I presupposti che mi accompagnano
Ogni persona è attiva ed esperta di se stessa
Ciò che mi orienta nella pratica della psicoterapia è la Teoria dei Costrutti Personali di Georg Kelly e le successive elaborazioni.
Secondo questa teoria, la persona è vista nella sua totalità, non viene suddivisa in comportamenti – cognizioni – emozioni. L’attenzione è rivolta a comprendere come la persona sceglie di muoversi nel mondo, che senso e che significato dà a sé stessa, agli accadimenti della sua vita e alle relazioni che instaura. La persona quindi è vista come attiva ed esperta di sé stessa.

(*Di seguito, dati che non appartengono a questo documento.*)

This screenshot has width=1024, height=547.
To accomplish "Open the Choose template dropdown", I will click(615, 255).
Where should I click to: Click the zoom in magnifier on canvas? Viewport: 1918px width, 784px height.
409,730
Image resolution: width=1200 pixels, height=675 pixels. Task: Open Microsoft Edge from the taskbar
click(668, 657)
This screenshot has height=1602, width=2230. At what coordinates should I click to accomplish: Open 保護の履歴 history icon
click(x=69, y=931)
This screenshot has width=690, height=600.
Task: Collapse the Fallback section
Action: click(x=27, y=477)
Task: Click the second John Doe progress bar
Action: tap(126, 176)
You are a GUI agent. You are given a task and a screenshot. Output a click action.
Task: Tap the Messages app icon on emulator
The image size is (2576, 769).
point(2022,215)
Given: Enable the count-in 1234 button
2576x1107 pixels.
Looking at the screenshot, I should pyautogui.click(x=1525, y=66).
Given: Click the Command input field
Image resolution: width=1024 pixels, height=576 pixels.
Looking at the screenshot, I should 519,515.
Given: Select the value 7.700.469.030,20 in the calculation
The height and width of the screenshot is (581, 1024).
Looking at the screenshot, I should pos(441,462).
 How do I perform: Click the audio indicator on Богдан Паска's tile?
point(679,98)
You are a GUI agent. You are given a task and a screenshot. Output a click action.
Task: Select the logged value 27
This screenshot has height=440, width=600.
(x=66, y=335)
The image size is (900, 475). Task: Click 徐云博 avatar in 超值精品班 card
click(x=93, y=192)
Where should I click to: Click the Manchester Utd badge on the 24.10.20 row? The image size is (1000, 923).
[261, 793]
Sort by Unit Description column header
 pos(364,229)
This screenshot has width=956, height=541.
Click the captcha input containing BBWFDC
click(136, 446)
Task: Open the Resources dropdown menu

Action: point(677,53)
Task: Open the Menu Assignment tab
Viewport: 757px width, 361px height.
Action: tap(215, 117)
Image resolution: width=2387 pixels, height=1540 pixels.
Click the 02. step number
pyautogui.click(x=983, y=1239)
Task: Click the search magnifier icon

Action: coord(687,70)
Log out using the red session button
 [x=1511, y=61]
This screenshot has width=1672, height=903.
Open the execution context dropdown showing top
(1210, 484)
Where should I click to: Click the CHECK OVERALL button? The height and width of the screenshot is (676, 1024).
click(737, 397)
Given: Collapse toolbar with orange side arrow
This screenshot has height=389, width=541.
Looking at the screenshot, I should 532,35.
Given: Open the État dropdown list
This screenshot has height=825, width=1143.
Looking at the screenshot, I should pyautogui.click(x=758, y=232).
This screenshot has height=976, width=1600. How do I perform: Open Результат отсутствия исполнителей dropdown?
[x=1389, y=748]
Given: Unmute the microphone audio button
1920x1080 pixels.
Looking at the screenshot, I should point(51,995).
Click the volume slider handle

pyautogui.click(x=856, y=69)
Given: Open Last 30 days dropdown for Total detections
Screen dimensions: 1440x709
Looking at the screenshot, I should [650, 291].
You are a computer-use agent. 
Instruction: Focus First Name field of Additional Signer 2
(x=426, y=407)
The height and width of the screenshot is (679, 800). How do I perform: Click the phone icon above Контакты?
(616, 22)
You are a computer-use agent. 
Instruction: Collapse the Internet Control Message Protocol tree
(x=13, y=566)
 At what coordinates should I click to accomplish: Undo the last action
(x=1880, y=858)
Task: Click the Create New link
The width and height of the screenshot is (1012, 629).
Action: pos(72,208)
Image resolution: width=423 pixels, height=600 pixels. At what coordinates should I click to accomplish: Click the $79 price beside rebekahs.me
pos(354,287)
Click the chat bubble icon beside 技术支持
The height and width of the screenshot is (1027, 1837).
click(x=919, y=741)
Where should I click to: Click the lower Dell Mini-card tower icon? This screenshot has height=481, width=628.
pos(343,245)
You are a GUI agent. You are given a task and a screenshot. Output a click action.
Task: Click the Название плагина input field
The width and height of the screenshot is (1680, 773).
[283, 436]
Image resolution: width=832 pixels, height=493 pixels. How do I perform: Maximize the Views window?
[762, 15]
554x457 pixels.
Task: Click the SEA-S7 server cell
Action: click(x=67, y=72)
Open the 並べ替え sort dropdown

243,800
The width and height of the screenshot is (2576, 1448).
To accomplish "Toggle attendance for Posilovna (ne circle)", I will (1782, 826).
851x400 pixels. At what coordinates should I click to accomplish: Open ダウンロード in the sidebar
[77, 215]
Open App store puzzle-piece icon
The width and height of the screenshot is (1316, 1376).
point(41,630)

Ho sempre pensato che ogni persona sia unica, originale, irripetibile, che ognuna sia inserita in una prospettiva storica e che ognuna abbia il proprio punto di vista. Per questo ho sempre faticato a inserire le persone, e il disturbo che portano in terapia, all’interno di categorie diagnostiche predefinite.
Quando un cliente mi chiede che tipo di patologia ha, se è depresso o ansioso o bizzarro, o quando mi chiede quanto grave sia il problema che presenta, mi trovo in difficoltà a rispondere nei termini più canonici proprio perché parto da un presupposto diverso e cioè che non ci sia un’unica linea giusta o sbagliata da seguire o da evitare, ma che ci siano tante sfumature diverse quante sono le persone.
Il disturbo
Le persone si muovono nel mondo nel miglior modo possibile per loro, in quel momento
Penso che le persone si muovano nel mondo nel modo che per loro, in quel momento, è il migliore possibile. Ci sono poi momenti nella vita in cui quel modo di muoversi che ha funzionato sino a lì, sembra non valere più, sembra non avere lo stesso senso e lo stesso significato. È in questi momenti che la persona può sentirsi spaesata, confusa, persa, disorientata, spaventata, irriconoscibile ai suoi stessi occhi.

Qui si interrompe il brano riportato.